Adhyaksa juga membantah bahwa Herman selalu memegang pistol. "Beliau sudah tua, dan itu bohong kalau beliau selalu membawa senjata api. Berjalan saja sulit beliau," ujar mantan ketua umum DPP KNPI itu.
Saat ini, Herman sedang bersiap-siap untuk berangkat menuju Mabes TNI Cilangkap. Herman tidak mau dibawa dengan mobil tahanan. Dia akan dibawa dengan mobil pribadi.
Menurut Mabes TNI, Herman akan diadili dalam kasus dugaan korupsi aset TNI. Sebelumnya, Herman enggan 'diambil' dengan alasan dia adalah warga sipil sehingga meminta polisi yang menjemputnya. Namun TNI berkeyakinan, karena tindak pidana dilakukan saat Herman masih aktif, maka dia kini ditangani secara militer pula.

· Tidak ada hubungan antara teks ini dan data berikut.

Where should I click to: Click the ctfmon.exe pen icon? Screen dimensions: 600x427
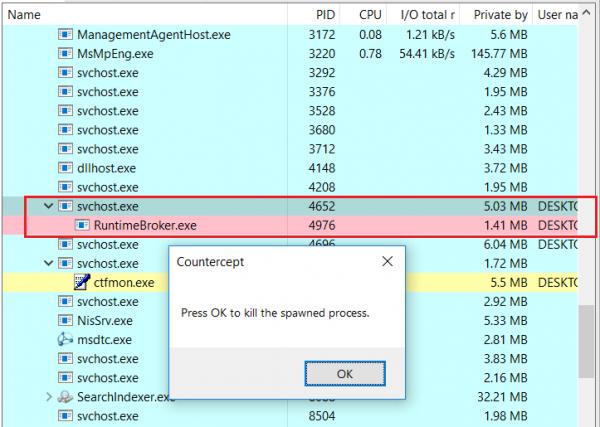pos(83,282)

Herman diduga melakukan tindak pidana korupsi sekitar Rp 600 miliar. Pria 80 tahun ini diduga menguasai tanah-tanah milik TNI saat dia menjadi Komandan Korps Mabes TNI tahun 1970-an. Sejak 10 tahun lalu, Herman sudah dinyatakan DPO. Dia tidak pernah mau hadir saat diundang untuk sidang di Mahkamah Militer.